→ WHAT TO DO:
Copy out word for word the stretch of lines from the line containing "Task: Open the S&P 500 VIX futures page" through the line containing "Action: click(x=260, y=1099)", both included, and omit the pictures from your copy.

→ DATA FOR THIS EXERCISE:
--- start ---

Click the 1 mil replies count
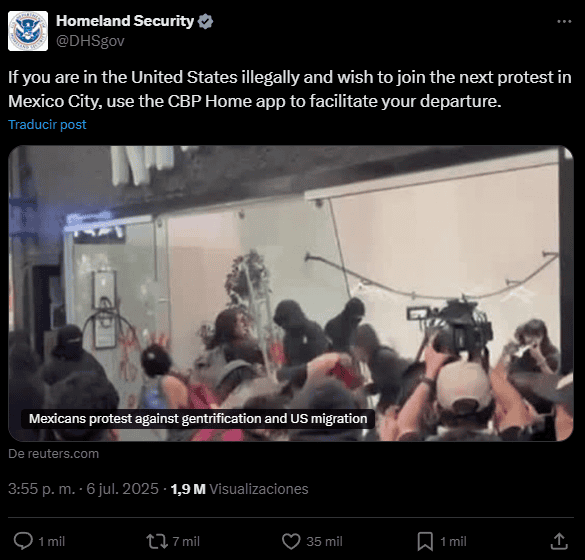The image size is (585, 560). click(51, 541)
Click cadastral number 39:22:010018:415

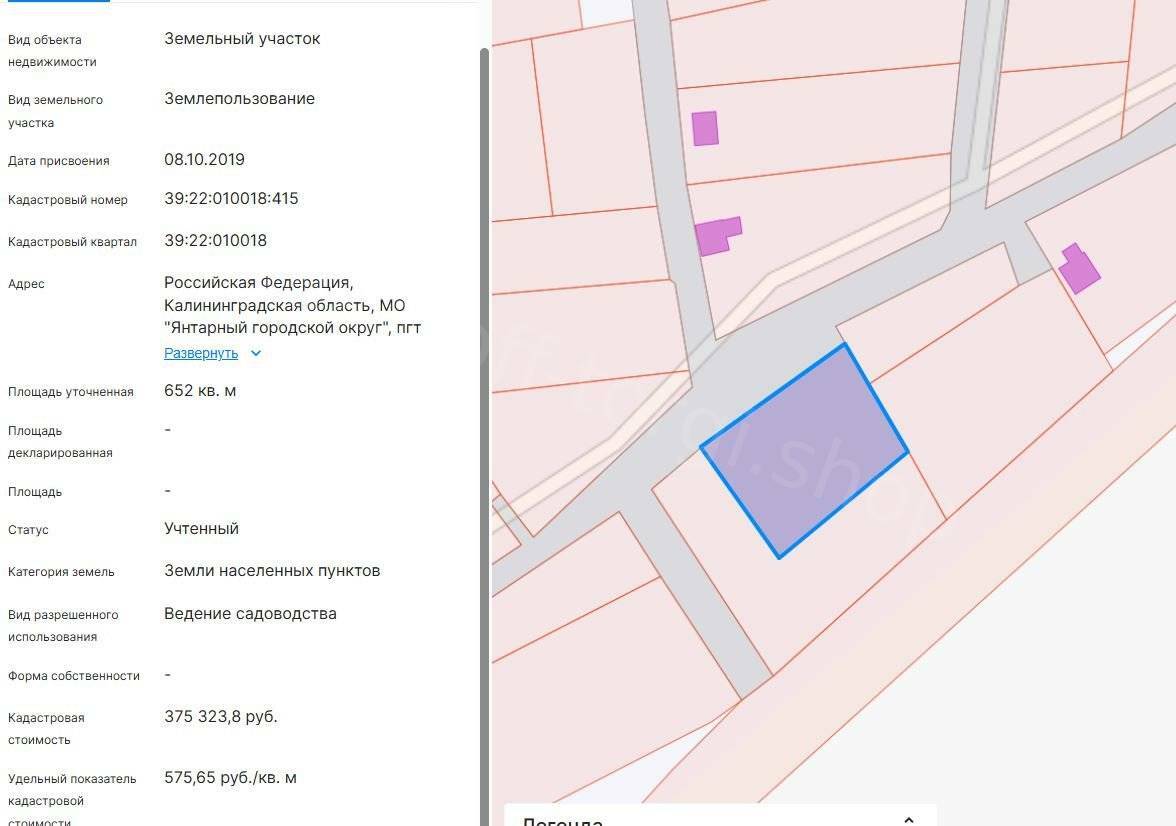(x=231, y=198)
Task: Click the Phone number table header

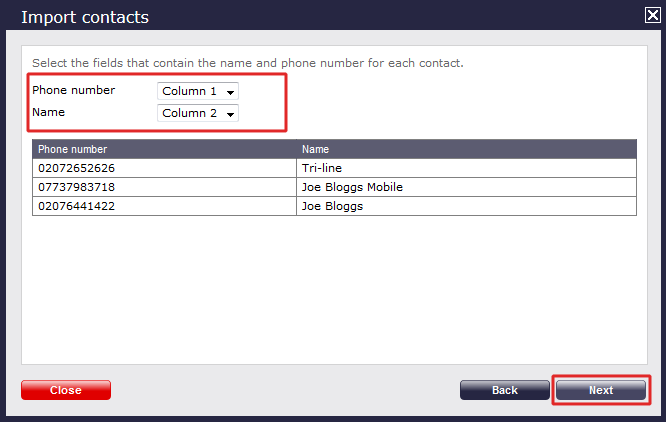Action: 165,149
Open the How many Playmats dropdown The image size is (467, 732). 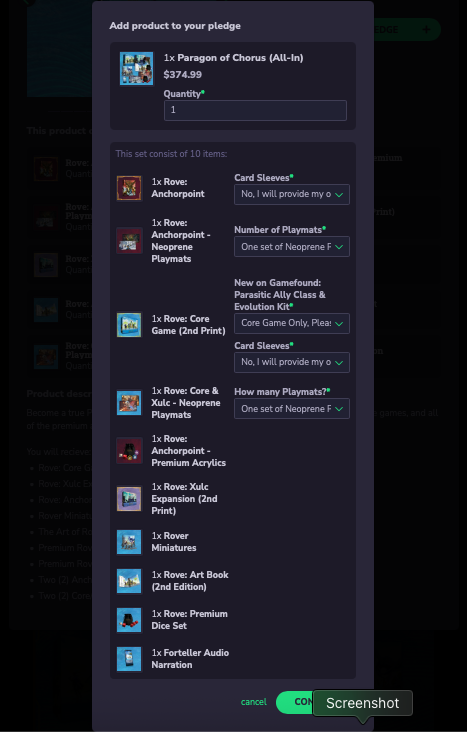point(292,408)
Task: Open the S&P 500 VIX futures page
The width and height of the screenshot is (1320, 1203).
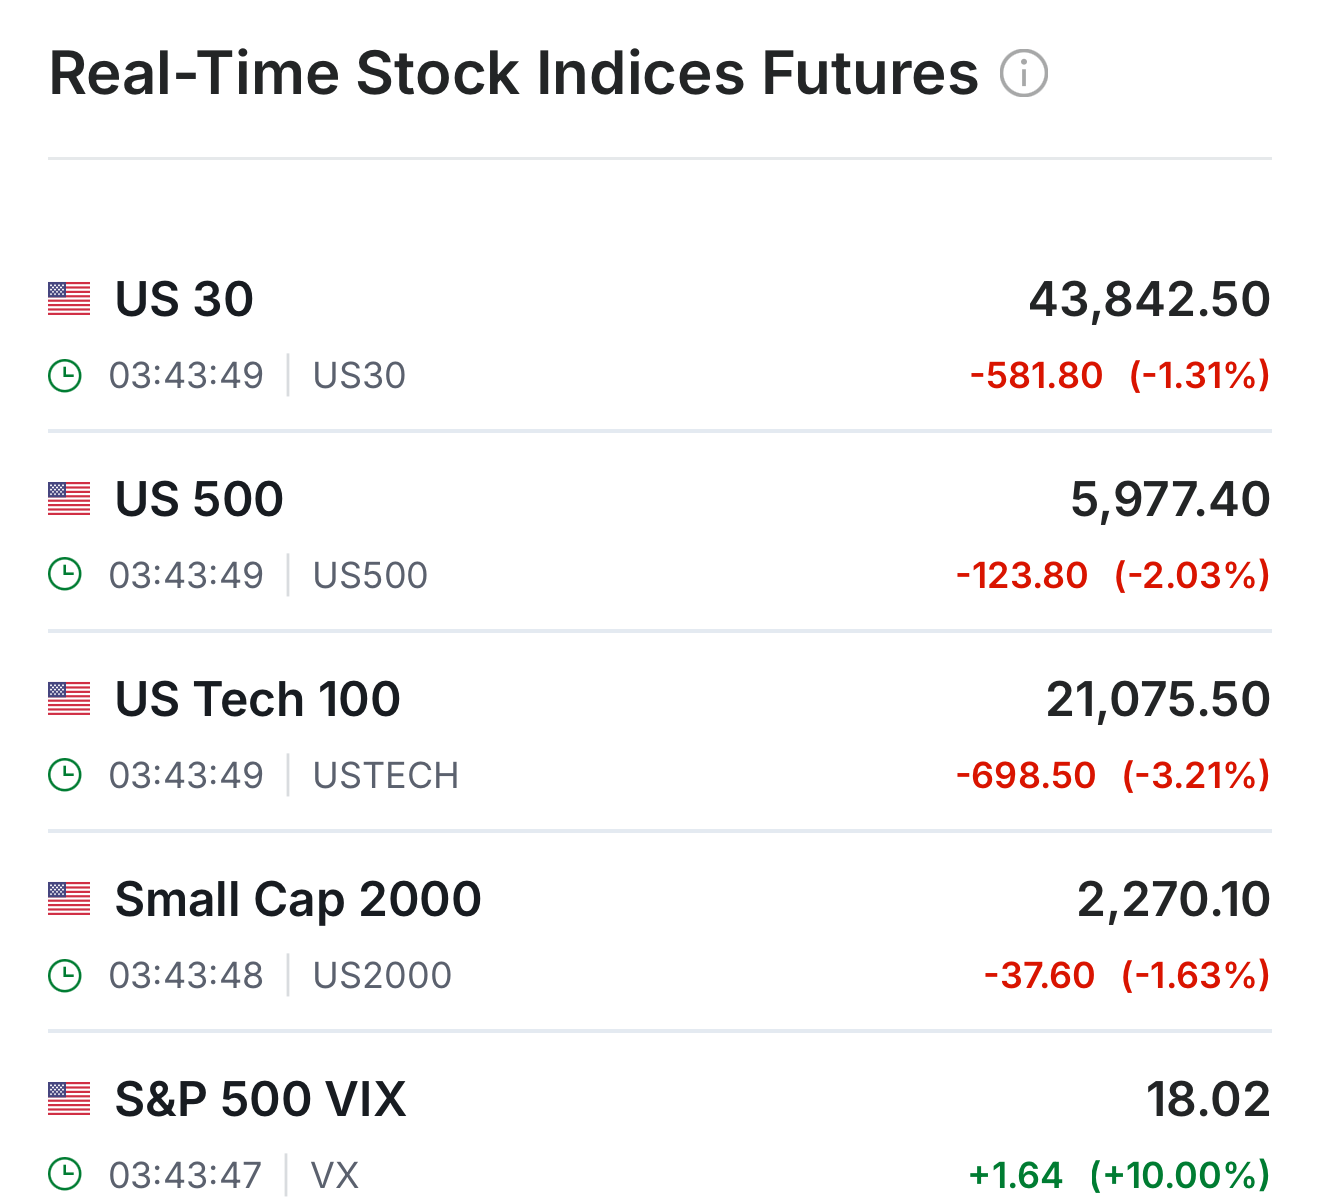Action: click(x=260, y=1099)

--- end ---
--- start ---

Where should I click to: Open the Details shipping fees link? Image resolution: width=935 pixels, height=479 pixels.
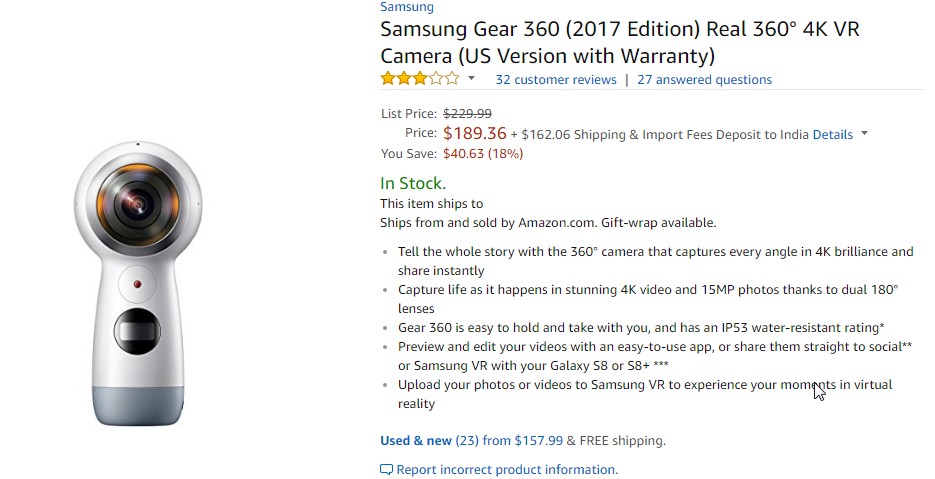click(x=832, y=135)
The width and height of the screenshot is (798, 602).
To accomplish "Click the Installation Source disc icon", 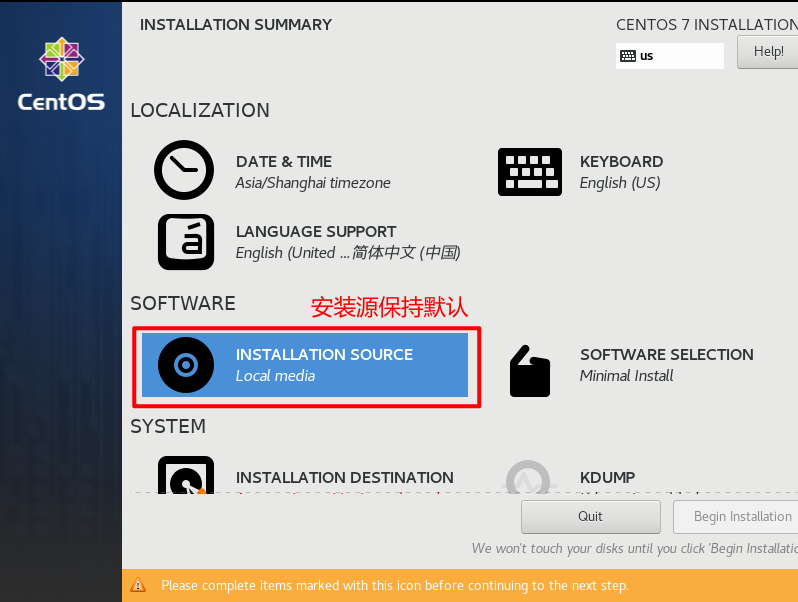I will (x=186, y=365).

--- end ---

→ RESULT OF THIS TASK:
Task: Open the S&P 500 VIX futures page
The width and height of the screenshot is (1320, 1203).
Action: click(x=260, y=1099)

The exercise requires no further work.